National Lampoon’s animal house
de John Landis, 1978, **
Les fraternités. Ces « maisons » des universités américaines, où les étudiants se regroupent et parfois habitent par affinités idéologiques afin d’éviter d’être trop mélangés aux autres, de réseauter en vue de la suite et de faire la fête. Leur existence est la négation même du principe d’éducation méritocratique, mais une part non négligeable de la vie universitaire américaine tourne autour des « frats » — alors que chez nous, la ségrégation se fait plutôt par établissement, genre HEC, polytechnique et autres usines à ministres consanguins.
Donc, on est au début des années 60, et à l’université Faber, deux fraternités voisines ont des valeurs bien différentes : chez ΩθΠ (oui, les fraternités ont presque toujours des noms de lettres grecques, c’est prestigieux, intello et vide de sens donc ça leur correspond bien), les jeunes sont propres, la discipline et l’ordre règnent, les étudiants de première année obéissent aux plus anciens ; chez ΔΤΧ, c’est le bordel, ça picole tous les soirs en mélangeant les années, personne n’écoute personne, bref, c’est l’animalerie (d’où le titre) où on stocke les rebuts de la fac. Le doyen cherche logiquement un prétexte pour se débarrasser de celle-ci en virant ses étudiants de ses cours et en l’éjectant de son campus.

Animal house fait partie des films incontournables de la culture cinématographique américaine. Tourné à l’arrache, il a divisé la critique entre ceux qui louaient son esprit déjanté qui respecte rien et ceux qui regrettaient sa lourdeur et sa facilité. Il a en revanche ravi les foules d’ados et de jeunes adultes au point de rapporter environ 40 fois son budget. Sans surprise, la recette a fait école et il est considéré comme un des fondateurs d’un genre, la farce grasse, qu’on retrouve avec le même genre de public dans la série des American pie et dans d’autres parodies avec les Y a‑t-il un pilote/un flic, Police Academy et compagnie. Chez nous, Michael Youn est un héritier direct de cet esprit.
Alors, vu presque cinquante ans plus tard, ça donne quoi ?
Bah honnêtement : ça a salement vieilli. Le meilleur gag, c’est la traduction « française » de l’affiche, qui a renommé le film « American college », ce qui non seulement n’est pas français mais est en plus un énorme contresens puisque ça ne se passe pas du tout à l’université, mais sur le campus autour de celle-ci.

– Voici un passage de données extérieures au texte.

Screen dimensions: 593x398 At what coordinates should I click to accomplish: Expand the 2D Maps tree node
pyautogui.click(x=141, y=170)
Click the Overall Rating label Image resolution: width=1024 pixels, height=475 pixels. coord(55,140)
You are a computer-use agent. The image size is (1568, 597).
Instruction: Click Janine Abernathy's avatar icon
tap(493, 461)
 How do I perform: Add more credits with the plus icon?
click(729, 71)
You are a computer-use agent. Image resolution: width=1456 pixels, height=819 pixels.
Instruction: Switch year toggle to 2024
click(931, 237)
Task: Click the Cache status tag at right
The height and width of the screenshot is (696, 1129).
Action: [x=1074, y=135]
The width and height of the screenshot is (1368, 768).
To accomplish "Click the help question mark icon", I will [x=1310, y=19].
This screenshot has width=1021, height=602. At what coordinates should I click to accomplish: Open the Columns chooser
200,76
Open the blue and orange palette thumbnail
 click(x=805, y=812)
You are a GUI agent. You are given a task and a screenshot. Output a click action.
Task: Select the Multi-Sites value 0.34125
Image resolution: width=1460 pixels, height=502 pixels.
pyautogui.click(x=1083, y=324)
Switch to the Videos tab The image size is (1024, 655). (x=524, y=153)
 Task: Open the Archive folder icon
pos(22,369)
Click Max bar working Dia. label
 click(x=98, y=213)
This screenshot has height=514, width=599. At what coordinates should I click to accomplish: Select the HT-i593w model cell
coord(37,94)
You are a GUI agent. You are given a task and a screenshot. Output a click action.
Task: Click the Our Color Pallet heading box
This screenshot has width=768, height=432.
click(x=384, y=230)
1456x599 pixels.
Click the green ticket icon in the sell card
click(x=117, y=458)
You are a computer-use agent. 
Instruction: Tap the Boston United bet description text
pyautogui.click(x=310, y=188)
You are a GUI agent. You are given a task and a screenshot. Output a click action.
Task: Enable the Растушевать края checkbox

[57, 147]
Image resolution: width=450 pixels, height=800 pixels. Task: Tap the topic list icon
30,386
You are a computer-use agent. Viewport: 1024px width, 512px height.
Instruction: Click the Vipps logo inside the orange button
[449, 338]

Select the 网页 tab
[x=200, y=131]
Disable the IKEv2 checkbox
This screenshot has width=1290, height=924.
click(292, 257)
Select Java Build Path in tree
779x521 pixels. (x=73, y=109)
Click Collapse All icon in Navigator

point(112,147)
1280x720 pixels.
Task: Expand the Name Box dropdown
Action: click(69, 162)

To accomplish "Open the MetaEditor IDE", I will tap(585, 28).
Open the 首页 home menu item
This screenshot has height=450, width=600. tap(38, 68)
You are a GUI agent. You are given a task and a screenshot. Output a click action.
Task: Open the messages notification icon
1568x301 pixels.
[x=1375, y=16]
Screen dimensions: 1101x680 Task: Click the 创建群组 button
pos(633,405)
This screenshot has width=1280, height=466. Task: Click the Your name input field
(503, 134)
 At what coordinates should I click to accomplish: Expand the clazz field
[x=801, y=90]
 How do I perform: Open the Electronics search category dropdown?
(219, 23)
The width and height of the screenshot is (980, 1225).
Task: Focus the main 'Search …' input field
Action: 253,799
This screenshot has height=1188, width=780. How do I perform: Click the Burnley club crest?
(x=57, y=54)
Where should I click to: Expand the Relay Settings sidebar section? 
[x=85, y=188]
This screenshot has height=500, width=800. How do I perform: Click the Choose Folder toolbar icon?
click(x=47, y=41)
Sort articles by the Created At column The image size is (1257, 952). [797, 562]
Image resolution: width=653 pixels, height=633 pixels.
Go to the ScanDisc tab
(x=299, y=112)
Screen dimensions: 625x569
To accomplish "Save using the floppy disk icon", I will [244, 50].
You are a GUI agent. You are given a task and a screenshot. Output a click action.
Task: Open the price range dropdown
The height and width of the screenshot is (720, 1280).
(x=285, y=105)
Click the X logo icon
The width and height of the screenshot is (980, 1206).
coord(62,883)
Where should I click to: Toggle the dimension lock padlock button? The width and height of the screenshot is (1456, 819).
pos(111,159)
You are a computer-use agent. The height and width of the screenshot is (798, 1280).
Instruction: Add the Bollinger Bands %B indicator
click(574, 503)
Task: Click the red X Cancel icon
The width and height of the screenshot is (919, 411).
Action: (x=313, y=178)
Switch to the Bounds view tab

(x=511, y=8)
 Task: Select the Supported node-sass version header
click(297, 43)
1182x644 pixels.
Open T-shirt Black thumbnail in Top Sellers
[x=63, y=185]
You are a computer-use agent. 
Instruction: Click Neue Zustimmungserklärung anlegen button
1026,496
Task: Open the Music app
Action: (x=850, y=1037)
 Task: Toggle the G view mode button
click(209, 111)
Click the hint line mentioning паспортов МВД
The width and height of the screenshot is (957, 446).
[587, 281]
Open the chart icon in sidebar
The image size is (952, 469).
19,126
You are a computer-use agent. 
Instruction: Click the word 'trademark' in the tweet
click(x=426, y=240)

Le rythme est brouillon, l’histoire est un fatras aussi bordélique que ses personnages, les gags sont lourds et gratuits, on est loin non seulement des standards actuels, mais aussi de précurseurs comme M*A*S*H (qui, avec un peu le même esprit « on respecte rien », avait tout de même un scénario). Tout est caricatural et pesant, à commencer par les rebondissements sur les personnages rencontrés en route, comme la caissière. Le seul intérêt, c’est de voir Belushi et Bacon dans leurs quasi premiers rôles et de profiter de quelques répliques cinglantes, hélas éparses.

Heureusement, il y a la dernière séquence. La seule qui semble avoir été préparée avant le tournage. La seule qui semble avoir été écrite et pas totalement improvisée. La seule où Charles Correll, derrière la caméra, et George Folsey, au banc de montage, ont l’air d’avoir un peu réfléchi à ce qu’ils faisaient. La seule, du coup, où on voit ce qui se passe (la première demi-heure du film est presque systématiquement sous-exposée), où les gags fonctionnent, où le rythme entraîne le spectateur d’une absurdité à l’autre, où le talent et l’imagination des auteurs donnent des astuces visuelles et des rebondissements inattendus qui font enfin éclater de rire.
Clairement, ce grand finale sauve le film, qui n’était jusque là qu’un enchaînement de séquences dont la seule justification était de dire « t’as vu comme on ose tout, t’as vu comme c’est crade, t’as vu comme ça va choquer les bien-pensants ? »
De manière générale, il vaut commencer petit et finir en apothéose. Sur ce plan, Animal house est une réussite. Il a aussi montré aux producteurs qu’on pouvait faire des trucs délibérément cons et vaguement dégoûtants et faire de l’argent avec, ce qui nous a donné dans les décennies suivantes d’innombrables excellentes parodies (et des myriades de parodies nulles, aussi).

Mais dans l’ensemble, on ne peut pas ignorer que ses auteurs semblent un peu s’être limités à « on empile tout ce qui va faire chier Nixon, Carter et tous les gens bien comme il faut », ce qui est un peu juste pour vraiment faire une œuvre marquante.